Status Ujung Kulon sebagai suaka margasatwa kembali berubah menjadi cagar alam tahun 1958 melalui Surat Keputusan Menteri Pertanian Nomor
48UM1958 tanggal 17 April 1958. Pada tahun 1965 dibentuk Seksi Perlindungan dan Pengawetan Alam Ujung Kulon-Panaitan melalui SK Kepala
Direktorat Kehutanan Nomor 738V6KD tanggal 16 September 1965, yang berdiri sendiri dan berkedudukan di Labuan serta mendapat pengawasan langsung
dari Kabag Perlindungan dan Pengawetan Alam, Direktorat Kehutanan. Melalui SK Menteri Pertanian Nomor: 16KptsUm31967 tanggal 16
Maret 1967 Cagar Alam Gunung Honje di bagian Timur tanah genting seluas 10.000 ha yang memisahkan Semenanjung Ujung Kulon dari Pulau Jawa masuk
kedalam kawasan Suaka Alam Ujung Kulon. Pada tahun 1972, tanggung jawab pengelolaan dipegang oleh Direktorat Perlindungan dan Pelestarian Alam,
Direktorat Jenderal Kehutanan Departemen Pertanian. Pada tahun 1979, Gunung Honje Utara masuk kedalam kawasan Suaka Alam Ujung Kulon melalui SK
21 Menteri Pertanian Nomor: 39KptsUm1979 tanggal 11 Januari 1979 seluas 9.498
hektar. Pada tanggal 6 Maret 1980, melalui pernyataan Menteri Pertanian, Ujung
Kulon mulai dikelola dengan Sistem Manajemen Taman Nasional. Tahun 1984 dibentuklah Taman Nasional Ujung Kulon kelembagaannya, melalui SK
Menteri Kehutanan No. 96KptsII1984 yang wilayahnya meliputi Semenanjung Ujung Kulon, Gunung Honje, Pulau Peucang dan Panaitan, Kepulauan Krakatau
dan Hutan Wisata Carita.
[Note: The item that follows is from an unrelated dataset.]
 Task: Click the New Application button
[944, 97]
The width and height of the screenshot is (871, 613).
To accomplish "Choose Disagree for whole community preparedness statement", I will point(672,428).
Berdasarkan SK Dirjen PHPA No. 44KptsDJ1990 tanggal 8 Mei 1990,
TNUK mengalami pengurangan dengan diserahkannya pengelolaan Kepulauan Krakatau seluas 2.405,1 ha kepada BKSDA II Tanjung Karang dan Hutan Wisata
Carita seluas 95 ha diserahkan kepada Perum Perhutani unit III Jawa Barat. Tahun 1992, Ujung Kulon ditetapkan sebagai Taman Nasional melalui SK
Menteri Kehutanan No. 284KptsII1992 tanggal 26 Pebruari 1992, meliputi wilayah Semenanjung Ujung Kulon, Pulau Panaitan, Pulau Peucang, Pulau
Handeuleum dan Gunung Honje dengan luas keseluruhan 120.551 ha yang terdiri dari daratan 76.214 ha dan laut 44.337 ha. Pada tahun 1992 juga, TNUK
ditetapkan sebagai The Natural World Heritage Site oleh Komisi warisan Alam Dunia UNESCO dengan surat keputusan No. SCEco5867.2.409 tahun 1992.
Pembinaan TNUK selanjutnya berada dibawah Direktorat Jenderal Perlindungan Hutan dan Konservasi Alam, Departemen Kehutanan dimana TNUK sendiri
merupakan Unit Pelaksana Teknis Direktorat jenderal Perlindungan Hutan dan Konservasi Alam.